Though the minerals buried in the northwest might not be mined anytime soon, Newhalen and Iliamna are still learning how to be mining towns. Even the project's staunchest supporters have their doubts, remembering how Alaskan natives have missed out on the commercial fishing business that is the region's only major economic engine.
The decisions made today could decide the fate of a whole region. Will the unparalleled natural wealth that attracted people to the shores of Lake Iliamna, to the rivers, lakes and coastlines of Bristol Bay, lead them to prosperity or to ruin?
In the imagination of Raymond Wassillie, president of the Newhalen village council, there is a Newhalen where the Pebble Mine has already been built and the fish kept swimming as if nothing changed. He envisions his town preserving a proud culture of living off the land, while making money and enjoying the sorts of things that people see on television.
Maybe mining will bring prosperity to his people, Wassillie said in the back of his family van, his wife waiting in the driver's seat to take them to the airport. Then again, maybe it won't.
Fishing is his heritage, but the unpredictable runs and the whims of the marketplace, the salmon prices that swing up and down by the year, have made it feel like playing poker without being able to look at the cards in his hand.
Thanks to catch limits, natural fluctuations in salmon numbers and the ever-changing price that salmon fetches on a global marketplace, the price of a permit has careened up and down. They were selling for $250,000 back in 1980, and then the fishery crashed, sending them down to $18,000 in a few years time. "It's a gamble," Wassillie said.

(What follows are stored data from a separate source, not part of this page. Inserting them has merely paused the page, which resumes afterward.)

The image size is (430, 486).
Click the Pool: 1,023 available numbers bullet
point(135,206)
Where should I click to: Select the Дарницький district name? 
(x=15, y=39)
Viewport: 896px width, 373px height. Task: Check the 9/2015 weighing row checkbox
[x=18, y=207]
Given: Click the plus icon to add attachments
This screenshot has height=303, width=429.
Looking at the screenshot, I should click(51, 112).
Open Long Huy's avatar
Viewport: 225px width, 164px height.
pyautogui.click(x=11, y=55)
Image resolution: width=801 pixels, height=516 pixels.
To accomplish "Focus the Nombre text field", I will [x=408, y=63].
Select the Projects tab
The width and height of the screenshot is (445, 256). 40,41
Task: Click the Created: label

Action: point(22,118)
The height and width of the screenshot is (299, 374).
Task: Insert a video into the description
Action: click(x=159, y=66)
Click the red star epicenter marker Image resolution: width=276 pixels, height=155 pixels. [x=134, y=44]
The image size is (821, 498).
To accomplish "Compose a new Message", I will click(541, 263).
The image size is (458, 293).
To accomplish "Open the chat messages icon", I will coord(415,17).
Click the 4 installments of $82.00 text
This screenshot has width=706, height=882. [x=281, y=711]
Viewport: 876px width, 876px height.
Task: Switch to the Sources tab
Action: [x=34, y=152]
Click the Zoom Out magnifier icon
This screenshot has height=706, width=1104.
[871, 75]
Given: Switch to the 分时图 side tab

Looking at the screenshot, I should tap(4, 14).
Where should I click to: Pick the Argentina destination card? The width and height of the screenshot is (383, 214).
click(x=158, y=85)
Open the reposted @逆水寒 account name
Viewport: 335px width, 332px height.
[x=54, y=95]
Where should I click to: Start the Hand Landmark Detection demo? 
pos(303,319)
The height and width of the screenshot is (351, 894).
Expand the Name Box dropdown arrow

Pebble says its project will employ 2,000 people during construction and create 1,000 permanent jobs for the life of the mine, but local leaders fret that mining could prove to be the same story. Once there is a hole in the ground, the company could very well decide to fly in cheaper labor from somewhere else, just as foreign deckhands staff some of the fishing boats on Bristol Bay. Too many times through the years, native Alaskans have been misled or disappointed.
Still, Wassillie said, "if I don't grab for it, it's not coming back again."